To understand how to work with the media, you need to know who the “media” are and what they want. Media can be broken down into several categories; broadcast, written, online, bloggers, etc..
But before you choose which type of media to use, it is important to think about your audience. The type of audience you wish to target will affect the type of media you speak to.Read the full NOhep Advocacy toolkit for more information and tips for engaging the media
Engaging the media
You have your advocacy goal, you know your audience and have decided on the most influential outlet to meet your aim. Now you need to decide on your “hook”. Hooks are what make stories interesting and relevant. Including hooks in your story will make it more likely to get picked up by journalists. Examples of hooks are topical issues, release of new data, a high-profile endorsement, a public stunt or a human-interest story.
Patient stories are one of the most powerful ways to engage with the media. The case studies provide a ‘real-life’ perspective that draws people in to your story. They can be used by all the different media – from broadcast to blogs. Make sure the information provided is accurate and that that the person is happy for it to be made public. Along with the case study you should present a solution to the issue, with practical steps for decision-makers to take.
Adding pictures makes your story more eye-catching and may give journalists a better idea of if they would like to run the story.
Managing your social media doesn’t have to be time consuming. Using free social media scheduling tools like Hootsuite means you can manage your social media activities from one dashboard and schedule your communications in advance.

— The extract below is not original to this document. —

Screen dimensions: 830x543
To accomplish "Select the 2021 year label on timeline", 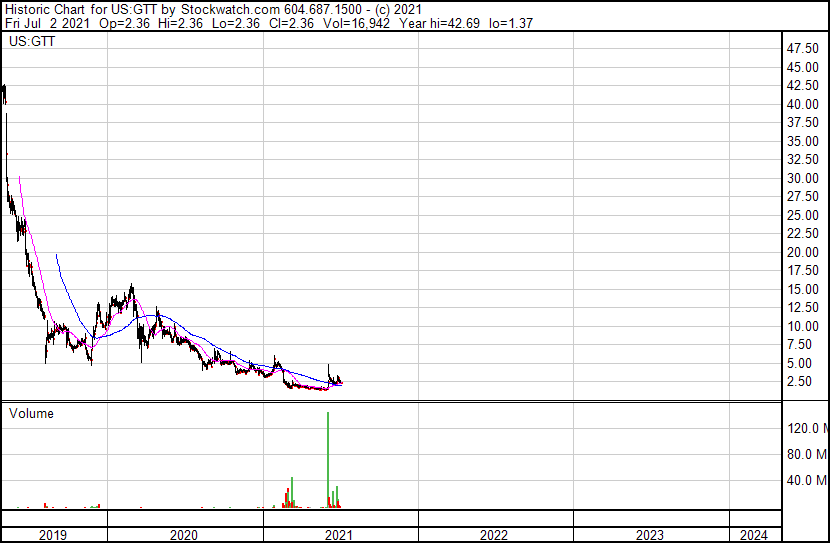I will point(339,535).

The NOhep movement is built on partnership and collaboration. The elimination of viral hepatitis will not be possible without partnerships at a local and political level.

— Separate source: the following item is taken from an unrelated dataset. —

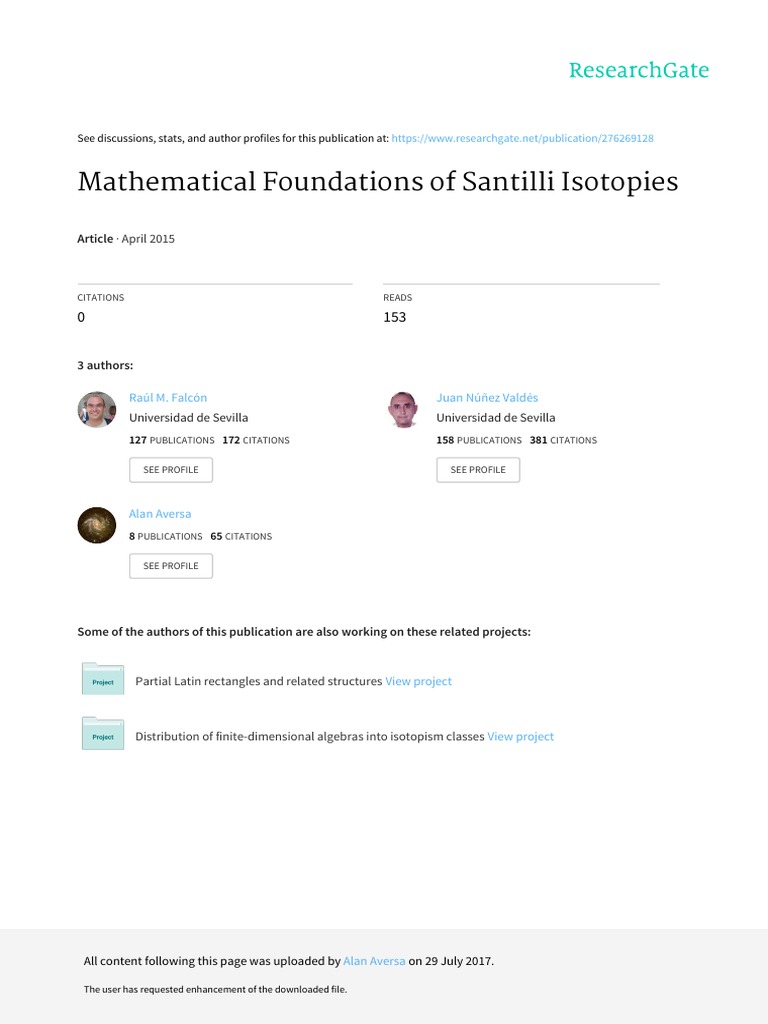Click the citations count 0
Screen dimensions: 768x1024
[82, 317]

The participation of a wide range of stakeholders can generate broader support for specific issues and increase the legitimacy and effectiveness of advocacy campaigns. Choosing the right partner can increase access to decision-makers, provide technical expertise, support evidence gathering and mitigate risks.
Top tips for a successful partnership
- Partnerships should be strategic and in line with your advocacy plan
- Partnerships should have a common aim and shared interest
- Expectations should be agreed in advance
- Partners should be involved in all aspects of advocacy
- Both partners should have buy-in from senior leadership
- Successes should be shared, and activities evaluated
There are different ways to create partnerships. You can organise a partnership around a single day like World Hepatitis Day or think more long-term like a coalition or an alliance. Either way, it’s important to have a set of processes and procedures to navigate the partnerships.
Who to partner with
Partnerships don’t always have to lie within the hepatitis community. Some of the most effective advocacy partnerships are ones which broaden issue and can engage a wider audience. For example, trade unions or factories are non-traditional actors but serve a powerful role to play in the community, especially regarding anti-discriminatory work policies. Other partners could include medical professionals, student unions, medical students or cancer organisations.